A Survey of iRODS rules to enforce site policies and enable automated workflows
presentationposted on 26.02.2021, 00:07 by David Fellinger
ABSTRACT / INTRODUCTION
Data management and curation in research sites has become increasingly more complex in the last decade. A large portion of this complexity is caused by the ever-increasing number of instruments and sensors producing huge amounts of data. At the same time, researchers and data curators have joined to enforce FAIR (Findability, Accessibility, Interoperability, and Reuse) Principles of data products. This is a worldwide initiative which will increase the potential of collaboration through data sharing across diverse sites.
Managing large amounts of data requires rules-based automation to ensure that site policies are respected, and, at the same time, workflows must be enabled from data ingestion through the distribution of data products.
The evolution of iRODS technology
Initially, the basis for iRODS (The Integrated Rule-Oriented Data System) was a university project funded by a government agency. The concept was to build a searchable data base with entries that were linked to specific data represented in a plurality of POSIX compliant file systems. These file systems would appear as a single namespace so that a user did not have to be concerned with data locality but rather, just the descriptive metadata which was provided by a researcher when the file was generated. This original implementation of open source cataloging was successful to the extent that it became the basis of a commercial product that was sold to various government organizations. The evolution of iRODS as it exists today began with the founding of the iRODS Consortium about 7 years ago. Today iRODS can be described both as a technology platform and, through the consortium, a vibrant and diverse community with many mutual goals.
Currently, iRODS is built to support 8 essential capabilities. These include automated data ingestion, data integrity checking, storage tiering, and auditing enabling indexing, provenance tracking, and compliance checking.
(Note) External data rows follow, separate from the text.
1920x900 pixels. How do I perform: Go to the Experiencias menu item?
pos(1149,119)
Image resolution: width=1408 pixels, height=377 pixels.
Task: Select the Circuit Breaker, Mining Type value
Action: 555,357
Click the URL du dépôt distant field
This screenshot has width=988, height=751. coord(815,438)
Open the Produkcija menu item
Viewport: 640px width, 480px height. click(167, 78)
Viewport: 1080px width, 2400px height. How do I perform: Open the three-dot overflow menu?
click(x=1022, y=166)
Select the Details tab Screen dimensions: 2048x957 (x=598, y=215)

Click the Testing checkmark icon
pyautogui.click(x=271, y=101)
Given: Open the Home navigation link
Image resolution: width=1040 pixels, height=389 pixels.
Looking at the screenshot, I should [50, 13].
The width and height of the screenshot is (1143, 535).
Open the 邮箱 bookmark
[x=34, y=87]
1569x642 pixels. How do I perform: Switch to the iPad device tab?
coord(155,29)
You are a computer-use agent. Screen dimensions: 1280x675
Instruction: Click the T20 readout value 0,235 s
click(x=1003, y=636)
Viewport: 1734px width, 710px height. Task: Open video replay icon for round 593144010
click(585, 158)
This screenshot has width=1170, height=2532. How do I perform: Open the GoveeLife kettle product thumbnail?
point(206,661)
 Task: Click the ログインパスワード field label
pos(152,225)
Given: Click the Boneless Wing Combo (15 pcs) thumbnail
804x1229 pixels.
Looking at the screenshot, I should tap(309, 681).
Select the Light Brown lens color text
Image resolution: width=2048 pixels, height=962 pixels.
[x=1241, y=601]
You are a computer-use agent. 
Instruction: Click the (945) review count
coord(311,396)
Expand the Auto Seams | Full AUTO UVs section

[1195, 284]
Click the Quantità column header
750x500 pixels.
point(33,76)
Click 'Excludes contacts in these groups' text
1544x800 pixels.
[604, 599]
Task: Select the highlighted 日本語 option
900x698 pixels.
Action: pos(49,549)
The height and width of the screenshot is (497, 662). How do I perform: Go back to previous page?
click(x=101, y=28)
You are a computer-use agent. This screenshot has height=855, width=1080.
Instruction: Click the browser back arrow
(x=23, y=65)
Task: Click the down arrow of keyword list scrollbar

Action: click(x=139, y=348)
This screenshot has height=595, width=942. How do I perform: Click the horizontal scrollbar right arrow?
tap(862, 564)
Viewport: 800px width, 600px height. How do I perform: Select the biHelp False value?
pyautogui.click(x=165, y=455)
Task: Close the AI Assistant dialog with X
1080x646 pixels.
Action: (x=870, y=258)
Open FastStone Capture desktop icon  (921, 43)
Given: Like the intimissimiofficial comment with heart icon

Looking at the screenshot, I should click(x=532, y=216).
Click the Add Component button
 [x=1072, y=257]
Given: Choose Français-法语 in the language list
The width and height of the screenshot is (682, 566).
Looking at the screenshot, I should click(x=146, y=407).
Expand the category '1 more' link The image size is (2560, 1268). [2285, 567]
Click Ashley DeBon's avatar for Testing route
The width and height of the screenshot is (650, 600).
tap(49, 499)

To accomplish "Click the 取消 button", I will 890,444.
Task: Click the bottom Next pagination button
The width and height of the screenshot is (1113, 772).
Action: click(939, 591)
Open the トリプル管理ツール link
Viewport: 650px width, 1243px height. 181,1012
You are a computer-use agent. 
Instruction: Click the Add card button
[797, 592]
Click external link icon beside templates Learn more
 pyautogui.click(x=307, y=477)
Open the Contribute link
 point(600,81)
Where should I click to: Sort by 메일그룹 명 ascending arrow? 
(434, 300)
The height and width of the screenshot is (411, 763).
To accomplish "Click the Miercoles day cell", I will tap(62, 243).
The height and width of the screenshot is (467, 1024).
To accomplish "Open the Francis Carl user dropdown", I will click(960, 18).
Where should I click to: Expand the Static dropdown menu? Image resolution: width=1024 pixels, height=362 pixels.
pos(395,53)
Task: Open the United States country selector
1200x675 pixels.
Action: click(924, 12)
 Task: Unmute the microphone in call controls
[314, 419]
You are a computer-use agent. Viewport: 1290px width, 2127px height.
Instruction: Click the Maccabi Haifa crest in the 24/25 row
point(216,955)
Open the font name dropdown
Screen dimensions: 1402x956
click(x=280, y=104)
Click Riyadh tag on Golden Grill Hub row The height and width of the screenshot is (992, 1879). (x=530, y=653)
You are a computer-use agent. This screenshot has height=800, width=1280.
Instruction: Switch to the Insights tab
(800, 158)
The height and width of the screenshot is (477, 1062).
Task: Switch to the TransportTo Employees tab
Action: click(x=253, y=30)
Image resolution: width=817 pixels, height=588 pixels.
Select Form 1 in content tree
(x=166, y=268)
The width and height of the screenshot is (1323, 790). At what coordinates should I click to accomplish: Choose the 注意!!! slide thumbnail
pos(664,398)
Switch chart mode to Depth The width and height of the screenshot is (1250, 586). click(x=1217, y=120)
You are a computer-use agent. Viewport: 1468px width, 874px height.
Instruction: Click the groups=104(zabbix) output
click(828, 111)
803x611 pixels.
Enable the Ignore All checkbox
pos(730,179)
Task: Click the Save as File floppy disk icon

Finally, an interface to publication completes the feature set.
Use cases requiring policy enforcement were described at the most recent iRODS Consortium User Group Meeting .
First, let’s look at the Victoria Department of Agriculture in Australia. Their overall goal is nothing less than increasing farm efficiency in the entire state. Their policies include automated data gathering and migration to a processing site so that data products can be analyzed. The goal will be to federate iRODS locations located on individual farms. Sensor data will be automatically ingested on the farm then the aggregate data will be ingested to a central site also utilizing iRODS rules to enforce the collection policy . This managed use of eResearch and iRODS will directly affect the GDP of the state.
CyVerse, based in Tucson is a perfect example of a multi-national application of iRODS. The site hosts a diverse range of research data starting several years ago with plant genomics . The data is mirrored to an iRODS based site at TACC (Texas Advanced Computing Center) in Austin . Data is ingested from partner sites worldwide including Melbourne, Sydney, Brisbane, Canberra, Adelaide, Perth, and Hobart in Australia . CyVerse also offers compute services using the “data to compute” model.
The KTH Royal Institute of Technology is utilizing iRODS to transition data between GPFS file systems allowing file system upgrades while maintaining availability . The iRODS based checksumming was employed to assure that data integrity was maintained through the entire process. Storage at KTH is utilized to host data from the entire country of Sweden.
At Utrecht University data site policies stress data discovery to enable research. To that end, a custom interface called Yoda was written based upon iRODS. “Yoda deploys iRODS as its core component, customized with more than 10,000 lines of iRODS rules”. This site is successfully hosting a very large research data archive .
At KU Leuven iRODS is being utilized to allow researchers to have active data utilization enabling project work before publication. FAIR principles are stressed in their data policies with iRODS tools for compliance .
At Bristol Myers Squibb, iRODS is being utilize to manage AWS cloud-based data sets to enable worldwide project progress. The iRODS technology is used to manage data flows and to maintain a catalog of the available data in real time interfacing with AWS Lambda functions .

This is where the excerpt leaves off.